No hablemos de guerra: hablemos de El Líbano
Aún nadie se ha encargado de mostrar a El Líbano más allá de la guerra. Una y otra vez he estado en el país y puedo decirlo con certeza: ¡vale la pena hacer el esfuerzo por conocerlo!
¿Qué pasa cuando te enamoras perdidamente de un país de esos que cada cierto tiempo aparecen en las noticias, y not for the best reasons? ¿Cuando sólo quieres convencerlos a todos para que vayan, pero no te atreves porque las fronteras son de dudosa seguridad? Pues escribes sobre lo maravilloso que es y esperas al menos sembrar un germen de curiosidad que ojalá brote cuando las condiciones de viaje mejoren.
Y es que hay países por los que vale la pena hacer el esfuerzo por su belleza, su gente, su cultura, su comida (oh my God, glorious food)… todo. Hay países que cautivan, que te incitan a volver constantemente, haciéndote olvidar por un momento su frágil situación. Hay países que uno lleva en la piel y que afloran constantemente, llenándote de nostalgia. Mi amado Líbano es uno de esos países.

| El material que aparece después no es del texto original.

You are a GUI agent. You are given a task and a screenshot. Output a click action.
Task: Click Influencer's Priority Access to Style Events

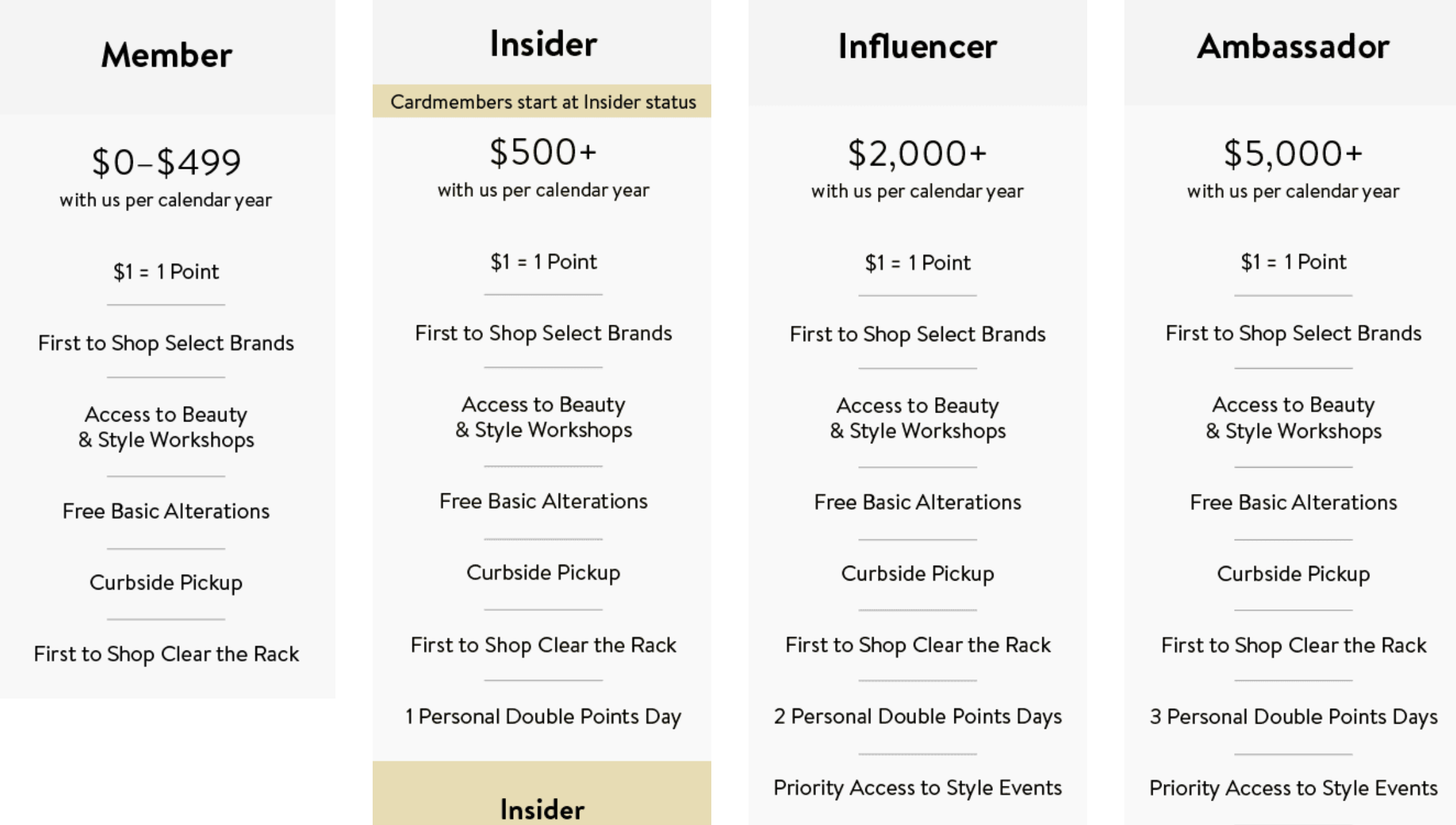(x=917, y=788)
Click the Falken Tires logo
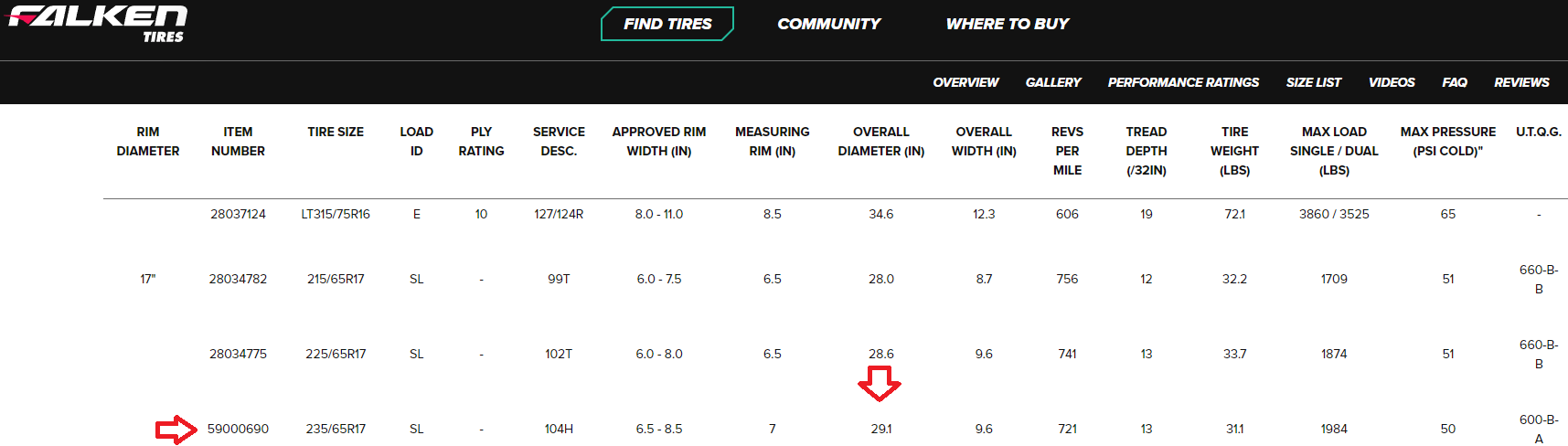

No debo haber tenido más de tres años la primera vez que fui, pero desde entonces he regresado varias veces e incluso viví ahí al principio de los noventa. De esos años recuerdo el maravilloso palacio otomano de Beiteddine, los recorridos por las montañas entre cuyos flancos se escondían olvidados monasterios maronitas, los juegos de nieve a los pies de los magníficos cedros y los innumerables roadtrips que hacíamos por la región. Recuerdo el olor a flor de naranjo, el sonido del dabke (baile típico de la zona) y el sabor de mi plato favorito hasta el día de hoy, el Kousa Mahshi.
De adulta, y ya con más consciencia de mi necesidad por explorar, me volví a maravillar con todo lo que el Líbano tenía que ofrecer. La perla de Medio Oriente le solían decir, y con justa razón. Fenicios, griegos, romanos y otomanos han dejado su huella en este diminuto país del levante y sus ricos legados persisten en cada rincón del país.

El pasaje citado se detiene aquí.